*WHAT IS REQUIRED*: Each line of the data must be reproduced as it appears.

*RECORDS FOR THIS TASK*:

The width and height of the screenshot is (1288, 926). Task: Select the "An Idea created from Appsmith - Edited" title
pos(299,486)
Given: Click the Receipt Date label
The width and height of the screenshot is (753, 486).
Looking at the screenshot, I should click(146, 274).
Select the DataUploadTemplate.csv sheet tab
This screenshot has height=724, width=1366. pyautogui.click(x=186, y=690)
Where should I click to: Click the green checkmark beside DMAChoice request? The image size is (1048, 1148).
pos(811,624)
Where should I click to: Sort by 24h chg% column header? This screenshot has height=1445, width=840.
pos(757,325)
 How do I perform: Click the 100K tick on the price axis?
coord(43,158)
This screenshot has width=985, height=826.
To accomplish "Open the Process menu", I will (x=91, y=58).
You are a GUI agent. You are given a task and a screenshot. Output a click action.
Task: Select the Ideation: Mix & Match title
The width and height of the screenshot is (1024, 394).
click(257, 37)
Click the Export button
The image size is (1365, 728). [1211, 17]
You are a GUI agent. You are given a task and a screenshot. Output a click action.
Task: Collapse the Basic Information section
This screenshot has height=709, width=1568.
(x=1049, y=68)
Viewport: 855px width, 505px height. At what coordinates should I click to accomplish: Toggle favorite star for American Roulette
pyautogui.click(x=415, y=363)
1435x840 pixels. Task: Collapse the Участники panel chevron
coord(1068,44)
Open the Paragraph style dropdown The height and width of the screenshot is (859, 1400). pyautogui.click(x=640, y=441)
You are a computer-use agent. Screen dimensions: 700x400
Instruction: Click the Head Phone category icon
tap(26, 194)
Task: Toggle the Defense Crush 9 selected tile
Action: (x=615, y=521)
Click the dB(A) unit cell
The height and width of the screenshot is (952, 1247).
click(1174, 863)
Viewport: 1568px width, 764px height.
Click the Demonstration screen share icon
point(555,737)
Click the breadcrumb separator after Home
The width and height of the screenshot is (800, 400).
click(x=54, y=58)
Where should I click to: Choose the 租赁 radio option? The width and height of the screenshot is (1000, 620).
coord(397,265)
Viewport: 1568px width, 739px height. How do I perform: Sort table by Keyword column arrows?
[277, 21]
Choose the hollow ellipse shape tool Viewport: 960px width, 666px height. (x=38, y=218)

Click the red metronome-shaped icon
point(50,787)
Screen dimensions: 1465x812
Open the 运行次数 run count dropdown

*RESULT FOR THIS EXERCISE*:
The width and height of the screenshot is (1288, 926). Task: Select the "An Idea created from Appsmith - Edited" title
pos(299,486)
Given: Click the Receipt Date label
The width and height of the screenshot is (753, 486).
Looking at the screenshot, I should click(146, 274).
Select the DataUploadTemplate.csv sheet tab
This screenshot has height=724, width=1366. pyautogui.click(x=186, y=690)
Where should I click to: Click the green checkmark beside DMAChoice request? The image size is (1048, 1148).
pos(811,624)
Where should I click to: Sort by 24h chg% column header? This screenshot has height=1445, width=840.
pos(757,325)
 How do I perform: Click the 100K tick on the price axis?
coord(43,158)
This screenshot has width=985, height=826.
To accomplish "Open the Process menu", I will (x=91, y=58).
You are a GUI agent. You are given a task and a screenshot. Output a click action.
Task: Select the Ideation: Mix & Match title
The width and height of the screenshot is (1024, 394).
click(257, 37)
Click the Export button
The image size is (1365, 728). [1211, 17]
You are a GUI agent. You are given a task and a screenshot. Output a click action.
Task: Collapse the Basic Information section
This screenshot has height=709, width=1568.
(x=1049, y=68)
Viewport: 855px width, 505px height. At what coordinates should I click to accomplish: Toggle favorite star for American Roulette
pyautogui.click(x=415, y=363)
1435x840 pixels. Task: Collapse the Участники panel chevron
coord(1068,44)
Open the Paragraph style dropdown The height and width of the screenshot is (859, 1400). pyautogui.click(x=640, y=441)
You are a computer-use agent. Screen dimensions: 700x400
Instruction: Click the Head Phone category icon
tap(26, 194)
Task: Toggle the Defense Crush 9 selected tile
Action: (x=615, y=521)
Click the dB(A) unit cell
The height and width of the screenshot is (952, 1247).
click(1174, 863)
Viewport: 1568px width, 764px height.
Click the Demonstration screen share icon
point(555,737)
Click the breadcrumb separator after Home
The width and height of the screenshot is (800, 400).
click(x=54, y=58)
Where should I click to: Choose the 租赁 radio option? The width and height of the screenshot is (1000, 620).
coord(397,265)
Viewport: 1568px width, 739px height. How do I perform: Sort table by Keyword column arrows?
[277, 21]
Choose the hollow ellipse shape tool Viewport: 960px width, 666px height. (x=38, y=218)

Click the red metronome-shaped icon
point(50,787)
Screen dimensions: 1465x812
Open the 运行次数 run count dropdown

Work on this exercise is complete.